Ms. Caldwell said a state's agreement, in writing, to enforce the nexus standards described in the bulletins make them equivalent to state regulations that should undergo the same public hearing process both within the MTC and as required by each state.

"In the case of California, given that the nexus standards conflict with state appeals court decisions, legislation should be required prior to their adoption," she wrote.

Further, a major California-based computer manufacturer believes the FTB made a "costly mistake by agreeing to enforce the new nexus rules ... (as they) will result in California companies paying higher taxes in other states and lower taxes in California."

This is because most California firms "throw back" to California sales made into states where they have no property because they do not have nexus there.
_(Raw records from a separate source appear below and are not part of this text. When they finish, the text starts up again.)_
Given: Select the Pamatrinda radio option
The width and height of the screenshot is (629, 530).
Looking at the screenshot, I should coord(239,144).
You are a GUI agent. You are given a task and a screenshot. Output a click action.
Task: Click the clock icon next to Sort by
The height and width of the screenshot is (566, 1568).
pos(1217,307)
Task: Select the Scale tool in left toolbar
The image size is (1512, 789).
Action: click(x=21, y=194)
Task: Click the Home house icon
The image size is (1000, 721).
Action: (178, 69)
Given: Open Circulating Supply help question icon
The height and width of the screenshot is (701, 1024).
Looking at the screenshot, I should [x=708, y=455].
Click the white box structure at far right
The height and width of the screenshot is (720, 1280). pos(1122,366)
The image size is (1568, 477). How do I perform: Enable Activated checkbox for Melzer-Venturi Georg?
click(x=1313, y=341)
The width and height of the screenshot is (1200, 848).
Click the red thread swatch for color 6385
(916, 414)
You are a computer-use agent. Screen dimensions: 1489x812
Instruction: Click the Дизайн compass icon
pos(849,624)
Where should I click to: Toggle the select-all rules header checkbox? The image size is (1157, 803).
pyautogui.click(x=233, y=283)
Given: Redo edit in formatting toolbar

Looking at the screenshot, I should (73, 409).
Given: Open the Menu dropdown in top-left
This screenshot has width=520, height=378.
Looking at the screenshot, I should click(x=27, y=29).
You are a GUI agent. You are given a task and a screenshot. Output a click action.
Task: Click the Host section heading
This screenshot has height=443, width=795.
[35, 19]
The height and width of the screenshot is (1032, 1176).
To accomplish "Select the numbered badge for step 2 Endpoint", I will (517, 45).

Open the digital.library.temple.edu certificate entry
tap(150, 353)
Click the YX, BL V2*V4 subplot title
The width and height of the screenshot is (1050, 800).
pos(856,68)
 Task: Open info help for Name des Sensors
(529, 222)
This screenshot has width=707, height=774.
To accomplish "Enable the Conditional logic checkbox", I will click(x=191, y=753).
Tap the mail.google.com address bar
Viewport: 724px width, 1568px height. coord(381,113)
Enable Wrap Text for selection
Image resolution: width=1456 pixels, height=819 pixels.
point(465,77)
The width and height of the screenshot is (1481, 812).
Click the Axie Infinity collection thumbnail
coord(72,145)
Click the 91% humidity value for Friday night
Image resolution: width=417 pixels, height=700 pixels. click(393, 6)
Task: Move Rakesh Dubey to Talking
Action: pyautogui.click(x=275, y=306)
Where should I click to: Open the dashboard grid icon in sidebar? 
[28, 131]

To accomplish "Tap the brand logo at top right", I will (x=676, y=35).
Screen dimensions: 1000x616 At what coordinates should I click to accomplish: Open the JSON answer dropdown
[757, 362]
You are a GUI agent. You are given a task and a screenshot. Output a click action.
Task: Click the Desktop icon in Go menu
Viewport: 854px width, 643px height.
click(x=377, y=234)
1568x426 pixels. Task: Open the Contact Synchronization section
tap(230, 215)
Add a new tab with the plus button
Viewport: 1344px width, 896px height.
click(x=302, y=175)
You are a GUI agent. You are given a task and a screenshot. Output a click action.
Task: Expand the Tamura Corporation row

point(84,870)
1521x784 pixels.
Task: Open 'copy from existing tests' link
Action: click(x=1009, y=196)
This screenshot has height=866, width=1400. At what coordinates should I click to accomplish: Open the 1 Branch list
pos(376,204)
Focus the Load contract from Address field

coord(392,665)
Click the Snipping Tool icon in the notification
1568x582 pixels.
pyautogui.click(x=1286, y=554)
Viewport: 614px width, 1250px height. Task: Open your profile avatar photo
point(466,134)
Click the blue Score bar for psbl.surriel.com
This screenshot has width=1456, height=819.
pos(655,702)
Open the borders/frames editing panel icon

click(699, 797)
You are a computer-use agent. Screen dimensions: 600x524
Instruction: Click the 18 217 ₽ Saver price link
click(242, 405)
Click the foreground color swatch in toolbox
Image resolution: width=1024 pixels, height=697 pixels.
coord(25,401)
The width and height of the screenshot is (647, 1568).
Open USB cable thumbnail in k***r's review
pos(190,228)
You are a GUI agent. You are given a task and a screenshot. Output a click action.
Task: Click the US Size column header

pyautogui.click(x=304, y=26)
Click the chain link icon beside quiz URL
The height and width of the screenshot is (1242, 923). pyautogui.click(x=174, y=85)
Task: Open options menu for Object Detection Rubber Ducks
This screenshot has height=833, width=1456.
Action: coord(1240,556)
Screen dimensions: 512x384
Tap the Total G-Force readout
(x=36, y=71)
Thus the California company's sales apportionment factor -- and California taxes -- are increased.

"Under 95-1," the manufacturer notes, "California firms will not have 'throw-back' sales because they will have nexus in every state. This will raise the sales apportionment factor and income tax in other states and lower the income tax and apportionment factor in California."

An October 26, 1995 letter from FTB Executive Officer Gerald Goldberg to FTB members "did not mention the nexus rule actually impacts all California companies that provide repair services directly or through independent third parties; irrespective of how their sales transactions are consummated," the California computer manufacturer said. "Enforcement by the MTC of 95-1 will place a heavy burden on California-headquartered companies; whether they struggle to comply with other states' laws or fight this new legal interpretation."


Legislation authorizing a third Franchise Tax Board building to be located in the Butterfield Road area east of Sacramento (SB 565, Johnston) was approved by the Senate 22-7 last Wednesday.

State Controller Kathleen Connell, at an FTB meeting last year, raised a number of questions about the need for the new building. The board, by a 2-1 vote, agreed to support SB 565 (see Caltaxletter of November 13).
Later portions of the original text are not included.